(Originally published in the Philadelphia Inquirer on 3/1/2006. Don’t let this happen to you…)
This is the time of year when health clubs, packed with people with good intentions in January, start to see dwindling attendance. I’ve noticed it every year no matter where I am working out. All those resolutions, made so optimistically after the holiday eat-a-thon, start to fade into the clamor of “other stuff that needs to be done first.” Before you know it, your yoga mat is crammed in the back of the hall closet along with your Tae Bo video and your running shoes.
I’m here to say, don’t let it happen to you. Maybe you didn’t turn into a size six after working out for two months, but if you can get through the winter blahs, just think how much better you will look and feel when you have to get in that bathing suit at spring break.
An acquaintance asked me the other day how I stay in shape, even though I passed the AARP qualifying age a few years back. I replied that I have been working out now for thirty years – if I didn’t look halfway decent by now I would have to deaden the pain by consuming large quantities of Godiva. This person was stunned and dubious that someone could really stay with an exercise program for thirty years, but it’s true. There are some of us “boomers” who jumped on the Jane Fonda and Jim Fixx bandwagon (now that is reaching back) and never got off.
I started working out regularly when I got out of college and landed my first job as a restaurant manager. Twenty pounds later, I joined my first health club. The most popular classes then were Jazzercise and Disco Fever. Sweating to the rock and roll sound of the BeeGees, we imagined our svelte selves gliding along the dance floor with John Travolta. Or at least fitting into our swim suits.
When we were told that jumping around on a concrete floor was probably not doing much for our knees and feet, we switched over to low impact aerobics, water aerobics, and weight training. We power walked and ran 10k’s. We sweated to the oldies. Now we have graduated to yoga, kickboxing, step, and spin.

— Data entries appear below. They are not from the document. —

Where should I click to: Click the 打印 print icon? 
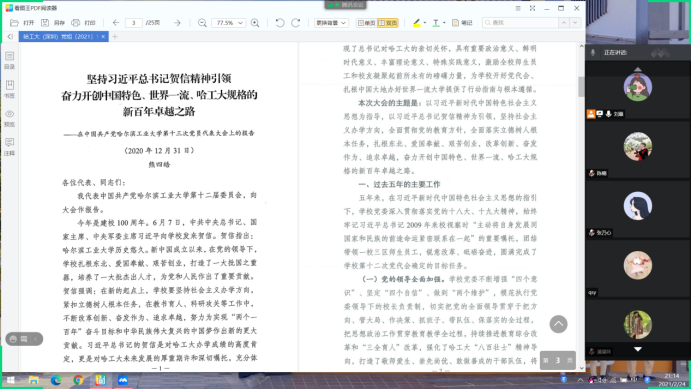click(75, 23)
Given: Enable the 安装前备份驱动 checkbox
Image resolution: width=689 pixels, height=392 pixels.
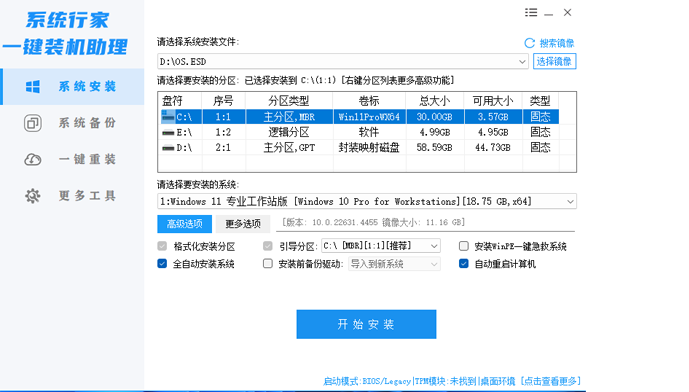Looking at the screenshot, I should tap(268, 264).
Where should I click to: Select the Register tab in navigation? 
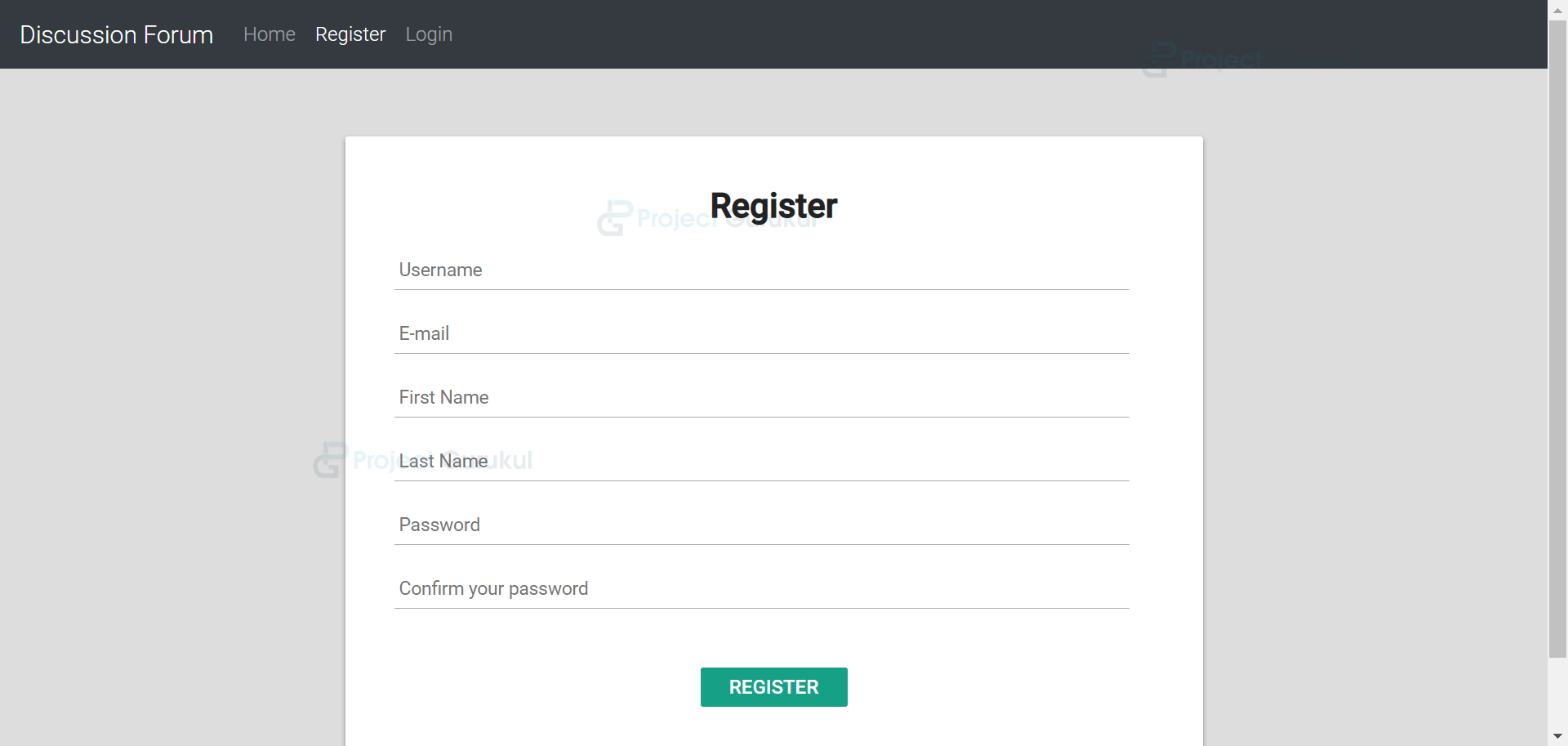point(350,34)
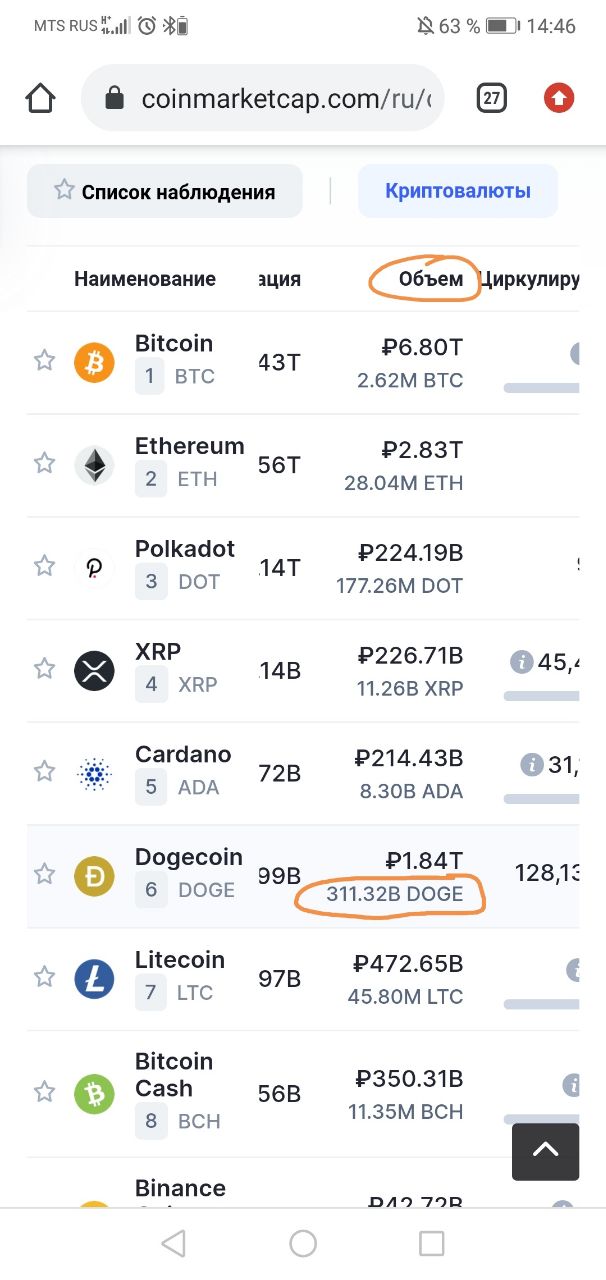Open Список наблюдения watchlist

tap(165, 191)
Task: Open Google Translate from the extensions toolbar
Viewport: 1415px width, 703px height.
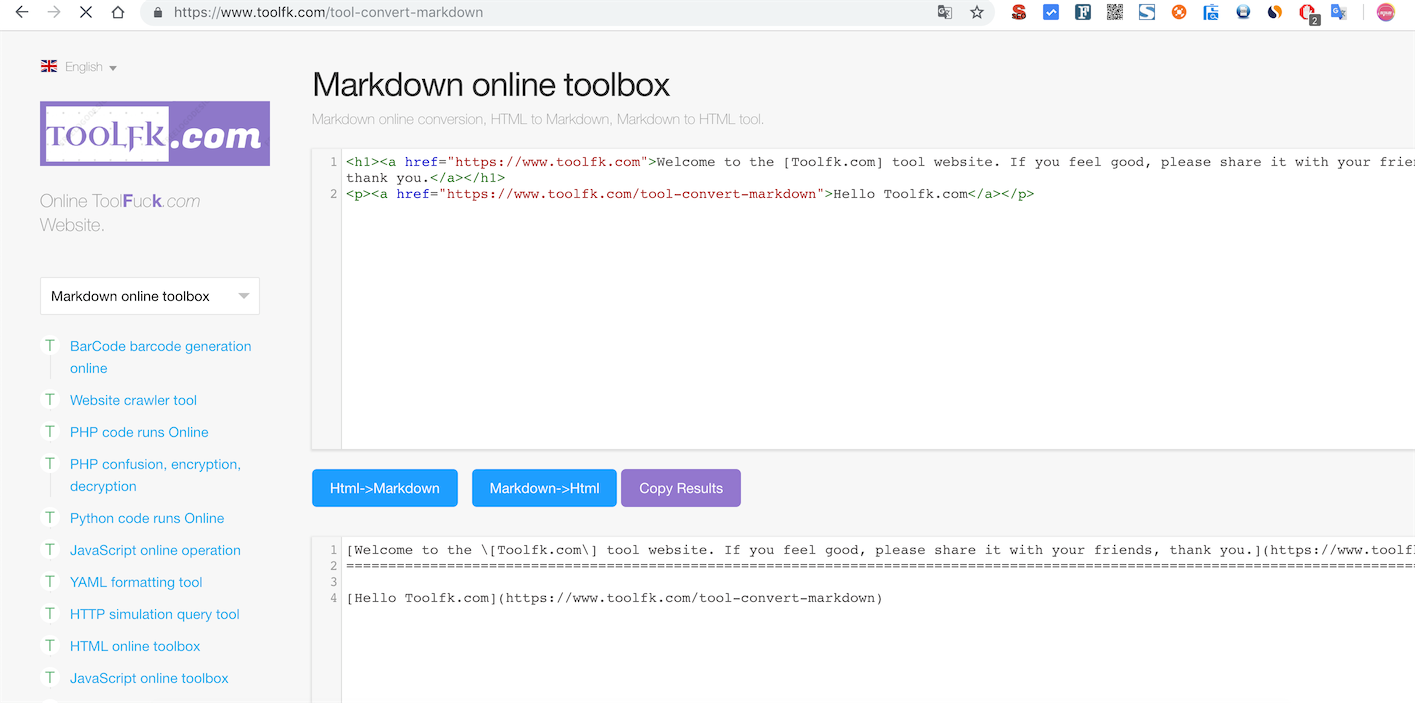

No matter what exercise programs and classes the club instructors dreamed up, I followed along. And gradually working out became more than just a way to keep weight off. It became a way to be strong and fit, and to clear the head. It became a mental as well as a physical challenge. It was a way to test myself, to measure my commitment. Everything else in my life could be in complete chaos, but I still went to the gym. On my worst days I could lose myself in the pulsating music of step class. I could pump iron, and with every bicep curl think I can get through this. I am strong. With every jab, right hook, and side kick in Tae Bo I was pushing back at everything that was trying to bring me down. There really is something to be said for the mind/body connection.
I don’t want to give the impression that I am a compulsive exerciser, working out fanatically every day, needing to maintain a certain weight or else I’m distraught. I never did that. I never exercise when I am ill, and I modify my routine or take time off if I am injured. But I have consistently worked out at least four days a week for thirty years. And, yes, I’ll admit part of it is vanity. I like looking slim and fit, but I also love to eat. If I didn’t work out, at five feet tall I would soon be the shape of a manatee.
I’ll never win a marathon or get a trophy for body-building. No one is ever going to pat me on the back and say, “Wow, it’s amazing that you’ve worked out all these years. Good job!” People definitely don’t get me mixed up with Cindy Crawford.
But I truly don’t need those kinds of perks. It’s an internal thing. I do it for myself. I look around me in kickboxing class, and I see women of all ages and backgrounds with looks of determination and the sheen of good health on their faces, and it makes me feel really good to be part of such positive energy. Plus, I can eat chocolate every day.